The international space station had grown considerably over the years. When she was younger Victoria always wondered why the space station was not round like a cartwheel, like in the movies. On thinking about it she realised it would not really be practical. The spin cycle of a washing machine works fine until all the socks and shirts decide to have a house meeting on one side of the tub. The space station would not last very long with that kind of wobble.
But the space station was a very long way behind them now. Victoria decided to pass some time on night watch by tidying her tools. In low gravity you either have to be holding something or it has to be stowed away. With gravity you could depend on an object waiting for you where you had absentmindedly left it. In space unsecured inanimate objects tend to do exploring of their own. The careful hand to hand movements that resulted from this made a job like tidying your tools take on the air of a religious ritual.
She was replacing the worn out screwdriver attachment in her cordless drill with a fresh one. Then she saw it. She put the drill in her left hand and took up the telescope in her right for another quick look.

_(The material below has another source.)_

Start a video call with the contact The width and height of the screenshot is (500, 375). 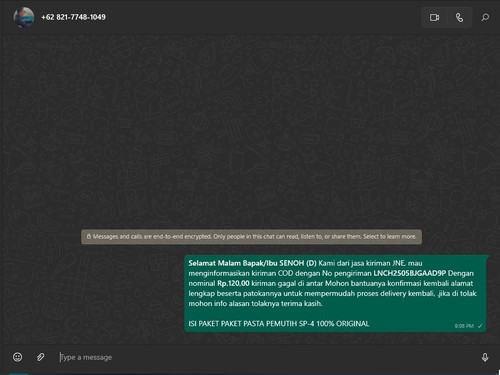pos(434,17)
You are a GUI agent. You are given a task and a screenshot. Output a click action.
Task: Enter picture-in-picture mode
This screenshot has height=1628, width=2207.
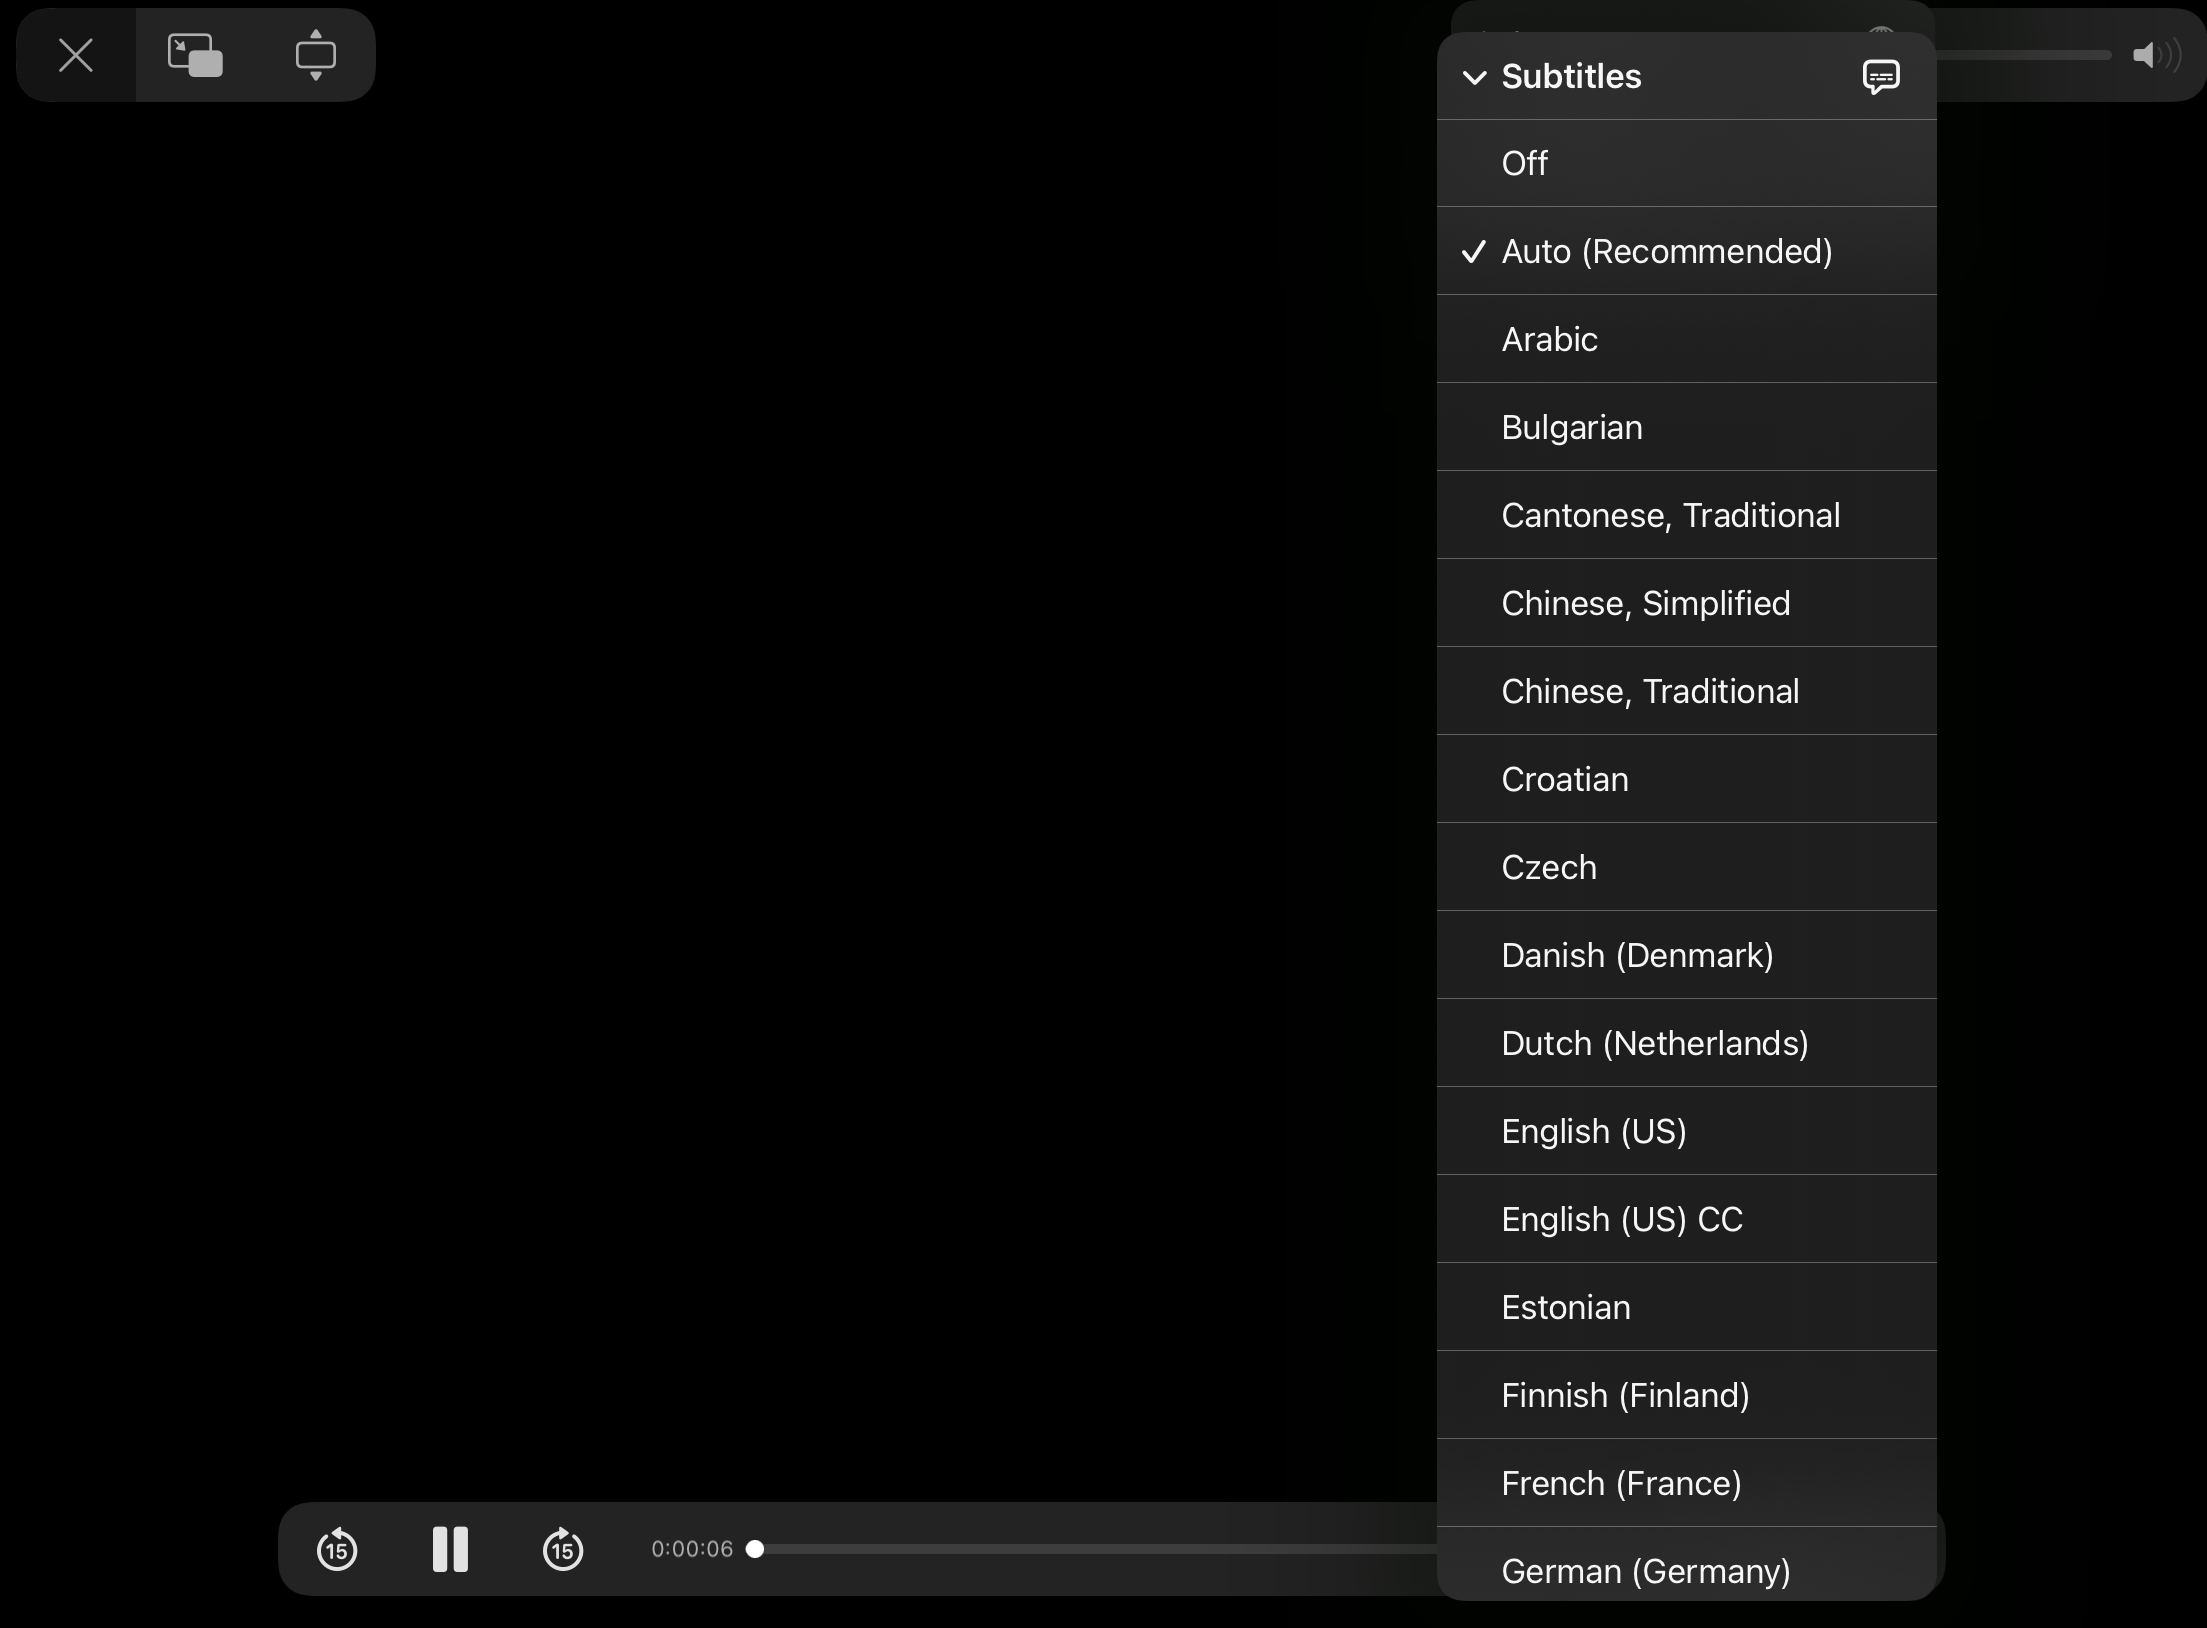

Victoria lined up her small telescope to examine the distant object. "There it is." What she had been looking for. "We're here. Wake up. We're here." She went over to the others to shake them awake. They all looked the worse for wear and pretty scruffy. The men were all unshaven.
Victoria was so excited she swallowed the gum. It's peculiar how much time passes before you realise what's going on. You reach for the air and it doesn't come. An involuntary action suddenly competes for front position in your thoughts. She tried to clench her lungs to force the obstruction out but it was jammed tight. The others woke to a demented wheezing creature waving a drill and a telescope in panic. Strangely, even though Victoria was choking she felt an overwhelming compulsion to let them know what she had seen.
She gestured to the window with the cordless drill. It flew out of her hand and hit the bulkhead. The fresh screwdriver bit punctured the thin aluminium wall of their spacecraft. The hole was small but still a hazard.
Brian was the first one to twig what was happening to Victoria. He positioned himself behind her, wrapped his arms around her abdomen and gave her the Heimlich manoeuvre. The gum popped out, hurtled across the cabin and sealed the hole. Brian was not the captain of this mission but he was such a quick thinker Victoria had often thought he should have been. The captain was the captain for reasons that looked good on paper. He was experienced, had the mission hours and because it was his turn. But he still wasn't so good with people. What was his name again? Even after all this time in the same room Victoria could some how manage to forget his name. Stewart, that's right, Stewart.
Victoria told them they had arrived. They all rushed to the porthole and took turns at the telescope to look at their new home for the next few months. While everyone was busy Victoria pushed the gum more firmly into the hole. Not too firmly. Not so hard that it stuck to her thumb. Just leave it alone Victoria. Just leave it.